Con Biden presidente abbiamo assistito a:

  • Rifinanziamento americano dell’Autorità Palestinese e dell’UNRWA e un conseguente drastico aumento del terrorismo antiebraico sfociato nell’eccidio del 7 ottobre 2023.
  • Creazione da parte del Consiglio per i diritti umani dell’ONU, nel maggio del 2021, di una “commissione perpetua” (unico caso al mondo) per investigare i “crimini” di Israele.
  • Risoluzione dell’Assemblea Generale, il 30 dicembre 2022, con la quale si chiedeva alla Corte Internazionale di Giustizia un parere consultivo (quello fatto venerdì 19 luglio) in merito alla legalità dell’occupazione dei “territori palestinesi” da parte di Israele.
  • Accusa di genocidio a carico di Israele presso la Corte di Giustizia Internazionale, gennaio 2024, presentata dal Sud Africa e non cassata dalla Corte.
  • Riconoscimento, nel maggio 2024, dell’inesistente “Stato” di Palestina, come Stato membro dell’Assemblea Generale e non più come Stato osservatore. Questo ha portato, come conseguenza politica, al riconoscimento dell’inesistente “Stato” di Palestina da parte di Irlanda, Norvegia, Spagna e Slovenia.

Questi sono, solo, i capitoli principali del libro sulla delegittimazione di Israele che si sta scrivendo all’ONU con la compiacenza americana, ma molto altro è avvenuto e sta avvenendo.

Questa agenda politica portata avanti dai democratici americani non ha, probabilmente, nelle loro intenzioni, lo scopo di distruggere Israele ma essi, probabilmente, non si rendono conto che la cosa sta loro sfuggendo di mano ed è ampiamente utilizzata dai paesi islamici per la loro agenda politica: cancellare l’unico Stato ebraico esistente. In pratica sono diventati un strumento politico in mano alle teocrazie islamiche che vogliono perseguire la distruzione di Israele e non la “pace” nella regione, a meno che la “pace” non coincida con la distruzione dello Stato ebraico (cosa sempre più evidente).

Soluzione.

Israele è troppo piccolo e debole per vincere la guerra all’ONU. Solo gli USA possono farlo. Come?

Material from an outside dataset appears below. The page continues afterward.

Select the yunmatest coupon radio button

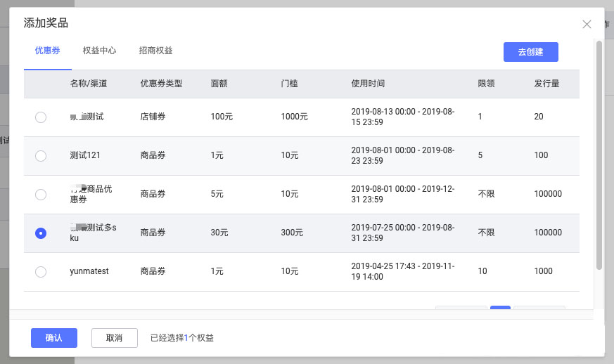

Per prima cosa sperando che non vinca una amministrazione democratica alle prossime elezioni di novembre. Perché l’accelerazione che ha avuto, all’ONU, la guerra di delegittimazione contro Israele non ha precedenti e altri 4 anni potrebbero essere fatali ad Israele. Solo un personaggio come Trump, completamente fuori dagli schemi e imprevedibile, potrebbe portare gli Stati Uniti a sospendere tutti i finanziamenti che gli USA danno ai terroristi arabi, e alle organizzazioni internazionali, ad iniziare dall’ONU, che stanno facendo una guerra legale (lawfare) sempre più serrata ad Israele. Se questo non bastasse, gli USA dovrebbero lasciare l’ONU e chiudere il Palazzo di Vetro di New York. Lasciare che l’ONU si trasferisca altrove, magari a Ginevra, come negli anni ’20 e ’30 durante l’esistenza della Società delle Nazioni, e aspettare che imploda e si autodistrugga perché ormai capitanata da Stati canaglia sempre meno contrastati dalla UE. Infine, rifondarne una nuova attuando le riforme necessarie che impediscano agli Stati che non rispettano i basilari diritti umani di farne parte. Questa è l’unica concreta alternativa alla lenta ma inesorabile distruzione di Israele, grazie all’ONU ostaggio dei nemici di Israele.

Se a novembre dovessero vincere i democratici diventa molto più plausibile la scomparsa di Israele che la riforma dell’ONU.